How can govts keep MNCs from avoiding taxes
1/6 How can governments keep multinational companies from avoiding taxes by shifting their profits to low-tax countries? For nearly a decade, nations have grappled with that question, seeking to deter companies from legally avoiding tax by resorting to so-called tax havens – typically small countries that entice companies with low or zero taxes, even though the firms do little actual business there. Here are some key questions:
2/6 What is a global minimum corporate tax?
With a global minimum, countries would change their tax laws so that if one of their companies enjoys profits that go untaxed or lightly taxed offshore, that company would face additional tax at home to bring its rate up to the minimum. That is, the headquarters country would raise the tax rate for offshore income until it reached the minimum.

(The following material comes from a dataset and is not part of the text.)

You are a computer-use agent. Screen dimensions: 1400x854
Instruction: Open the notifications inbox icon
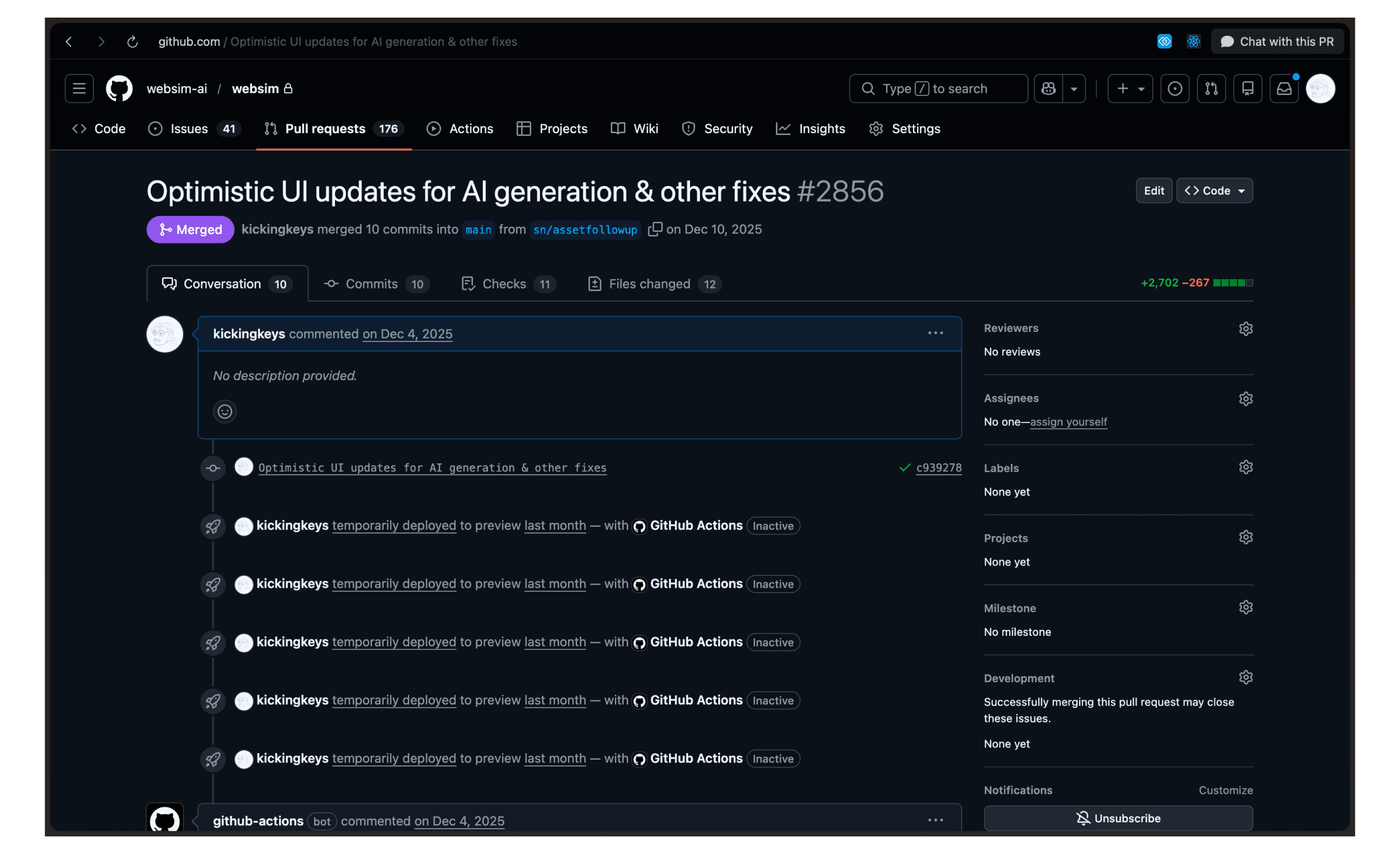click(x=1284, y=89)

Doing so would put a floor under corporate taxation worldwide. It would remove the incentive for companies to shift profits to low-tax countries, so the thinking goes, because if those companies escaped tax abroad, they would have to pay it at home anyway. An agreed global minimum would also weaken the motivation for countries to enact low tax rates to attract companies in the first place.
3/6 How big is the problem?
For decades, corporate earnings have been migrating to tax havens, often through complex avoidance schemes. From 1985 to 2018, the global average corporate statutory tax rate fell from 49% to 24%, thereby shifting the tax burden from companies and their shareholders to workers’ wages.

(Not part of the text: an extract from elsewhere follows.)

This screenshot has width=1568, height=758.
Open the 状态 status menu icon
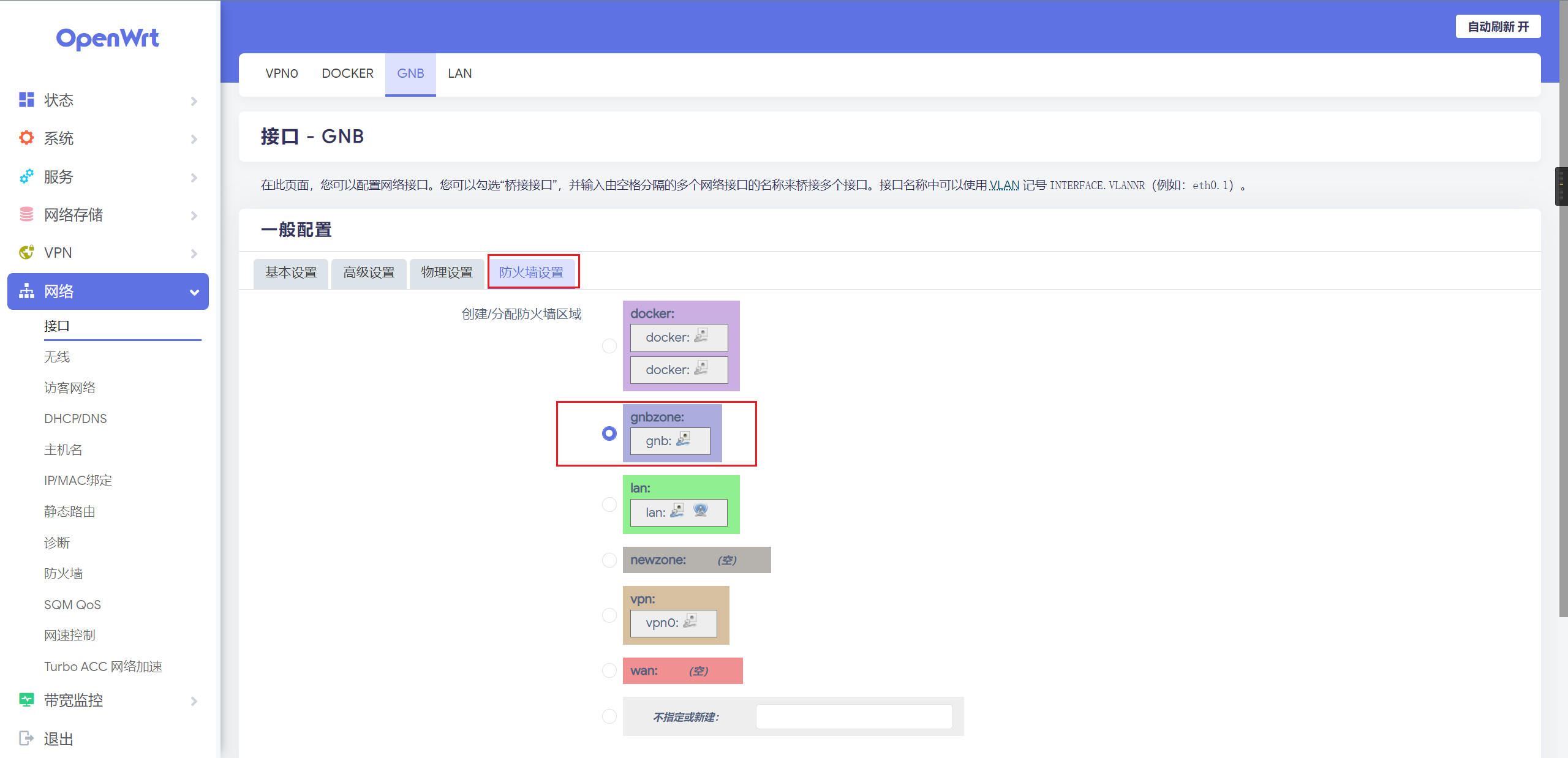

In 2000-2018, US companies booked half of all foreign profits in just seven low-tax jurisdictions: Bermuda, the Cayman Islands, Ireland, Luxembourg, the Netherlands, Singapore and Switzerland. Though small countries levy a low rate, they may capture what is for them significant revenue. The practice costs the US Treasury around $100 billion in lost revenue annually.

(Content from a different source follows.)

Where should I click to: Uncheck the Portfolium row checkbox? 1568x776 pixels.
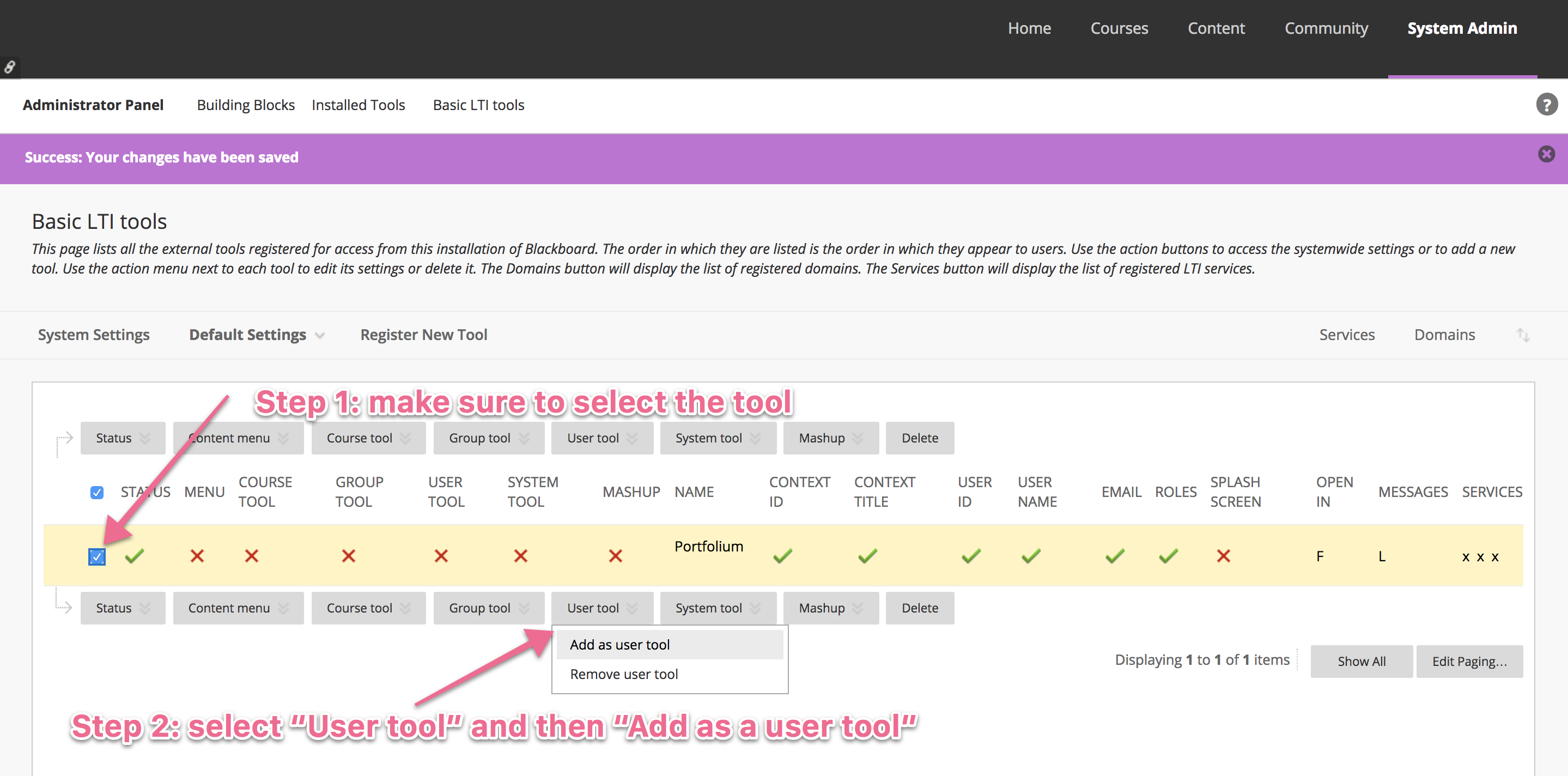click(97, 556)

4/6 How does this affect ordinary people?
Several ways. Taxes on the earnings of multinational companies are ultimately paid by the shareholders in those companies _ a group that is, in general, wealthier than average. As the tax load on corporate revenue has declined, the overall tax burden has tended to shift to wages and labor – in other words, from generally affluent shareholders to ordinary workers.

Another reason to care: According to the OECD, large companies that operate across borders enjoy an unfair competitive advantage by capitalizing on international tax avoidance strategies that aren’t available to local-only companies.
5/6 How do cos move profits to find the lowest tax rate?
Though some tax avoidance schemes are illicit, most are perfectly legal. Part of the issue is the nature of the modern economy: It is increasingly based on intangible assets, like trademarks, software and other intellectual property. Those are easier to move around than are tangible assets, such as factories.

One way of shifting tax liability is through a profit-sharing agreement. This involves assigning a share of costs and profits to a subsidiary in a low-tax jurisdiction. Another way is to move earnings from copyrighted software or other intellectual property to subsidiaries in countries where such earnings face little or no tax.
6/6 The dispute over ‘digital’ taxes
One part of the OECD talks has focused on taxing companies that do business in countries where, often because the companies’ businesses are Internet-based, they have no physical presence and thus pay little or no tax on those sales. The Biden administration proposes to resolve the issue by producing a list of 100 of the world’s biggest and most profitable companies – no matter what their line of business – and letting countries tax them based on their local sales. The idea would be for other countries to repeal their unilateral digital taxes and end the trade tensions they incite.